### Instructions to follow
The lines to repeat are those below from the one containing "Order Tracking (1323, 1503)" down to the one containing "[checkbox] (884, 1158)", both included; reproduce them exactly and nothing else.

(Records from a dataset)
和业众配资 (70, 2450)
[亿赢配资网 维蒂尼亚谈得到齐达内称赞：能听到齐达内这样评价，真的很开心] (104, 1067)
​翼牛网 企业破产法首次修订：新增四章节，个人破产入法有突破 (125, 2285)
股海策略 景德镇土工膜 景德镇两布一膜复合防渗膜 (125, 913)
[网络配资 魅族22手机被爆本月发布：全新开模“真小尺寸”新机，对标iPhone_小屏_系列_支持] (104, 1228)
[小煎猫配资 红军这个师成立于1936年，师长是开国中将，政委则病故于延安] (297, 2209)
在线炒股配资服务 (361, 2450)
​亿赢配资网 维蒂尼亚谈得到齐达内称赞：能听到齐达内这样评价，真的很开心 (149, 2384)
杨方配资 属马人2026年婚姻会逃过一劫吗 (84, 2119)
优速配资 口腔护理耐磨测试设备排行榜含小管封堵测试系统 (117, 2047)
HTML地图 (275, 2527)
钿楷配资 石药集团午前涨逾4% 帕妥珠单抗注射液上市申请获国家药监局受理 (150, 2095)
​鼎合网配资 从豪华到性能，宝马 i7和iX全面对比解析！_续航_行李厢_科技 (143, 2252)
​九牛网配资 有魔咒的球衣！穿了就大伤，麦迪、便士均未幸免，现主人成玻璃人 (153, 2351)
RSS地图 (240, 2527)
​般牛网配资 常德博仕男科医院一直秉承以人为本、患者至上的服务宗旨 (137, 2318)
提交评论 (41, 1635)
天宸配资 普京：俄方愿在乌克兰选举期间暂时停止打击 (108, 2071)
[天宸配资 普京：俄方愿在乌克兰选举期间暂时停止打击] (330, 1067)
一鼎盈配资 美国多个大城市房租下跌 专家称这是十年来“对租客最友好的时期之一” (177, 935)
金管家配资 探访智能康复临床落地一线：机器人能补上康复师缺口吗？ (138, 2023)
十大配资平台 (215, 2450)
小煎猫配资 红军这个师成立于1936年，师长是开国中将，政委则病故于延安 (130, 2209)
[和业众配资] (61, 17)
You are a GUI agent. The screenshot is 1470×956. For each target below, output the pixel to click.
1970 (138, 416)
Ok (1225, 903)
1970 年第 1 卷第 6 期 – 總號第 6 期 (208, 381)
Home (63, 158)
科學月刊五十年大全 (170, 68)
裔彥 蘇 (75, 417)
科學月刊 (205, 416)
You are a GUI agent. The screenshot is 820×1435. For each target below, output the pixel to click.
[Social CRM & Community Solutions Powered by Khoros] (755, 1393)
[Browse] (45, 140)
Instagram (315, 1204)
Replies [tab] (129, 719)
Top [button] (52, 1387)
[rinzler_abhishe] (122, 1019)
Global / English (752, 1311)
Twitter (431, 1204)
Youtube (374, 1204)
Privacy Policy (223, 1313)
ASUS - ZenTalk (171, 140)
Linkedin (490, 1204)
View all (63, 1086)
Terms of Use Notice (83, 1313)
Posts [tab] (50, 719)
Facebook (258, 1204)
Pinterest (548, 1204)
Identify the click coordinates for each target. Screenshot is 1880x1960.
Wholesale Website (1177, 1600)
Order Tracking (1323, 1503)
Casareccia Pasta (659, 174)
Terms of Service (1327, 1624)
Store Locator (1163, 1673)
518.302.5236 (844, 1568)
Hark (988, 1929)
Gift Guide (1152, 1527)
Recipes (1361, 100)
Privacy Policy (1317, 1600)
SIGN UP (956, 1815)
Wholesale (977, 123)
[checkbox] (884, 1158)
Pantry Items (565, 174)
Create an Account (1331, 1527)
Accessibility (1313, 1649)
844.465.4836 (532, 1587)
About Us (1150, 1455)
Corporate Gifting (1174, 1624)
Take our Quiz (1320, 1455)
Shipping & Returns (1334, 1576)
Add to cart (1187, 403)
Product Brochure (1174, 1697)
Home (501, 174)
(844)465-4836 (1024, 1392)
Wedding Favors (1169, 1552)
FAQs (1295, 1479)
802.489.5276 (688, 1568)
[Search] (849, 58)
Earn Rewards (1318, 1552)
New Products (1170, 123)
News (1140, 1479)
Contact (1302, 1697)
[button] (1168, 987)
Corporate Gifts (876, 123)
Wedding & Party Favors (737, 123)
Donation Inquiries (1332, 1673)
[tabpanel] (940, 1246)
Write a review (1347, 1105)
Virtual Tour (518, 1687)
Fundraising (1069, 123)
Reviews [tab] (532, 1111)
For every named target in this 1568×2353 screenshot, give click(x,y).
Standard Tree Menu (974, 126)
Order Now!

### Exercise response
Order Tracking (1323, 1503)
Casareccia Pasta (659, 174)
Terms of Service (1327, 1624)
Store Locator (1163, 1673)
518.302.5236 (844, 1568)
Hark (988, 1929)
Gift Guide (1152, 1527)
Recipes (1361, 100)
Privacy Policy (1317, 1600)
SIGN UP (956, 1815)
Wholesale (977, 123)
[checkbox] (884, 1158)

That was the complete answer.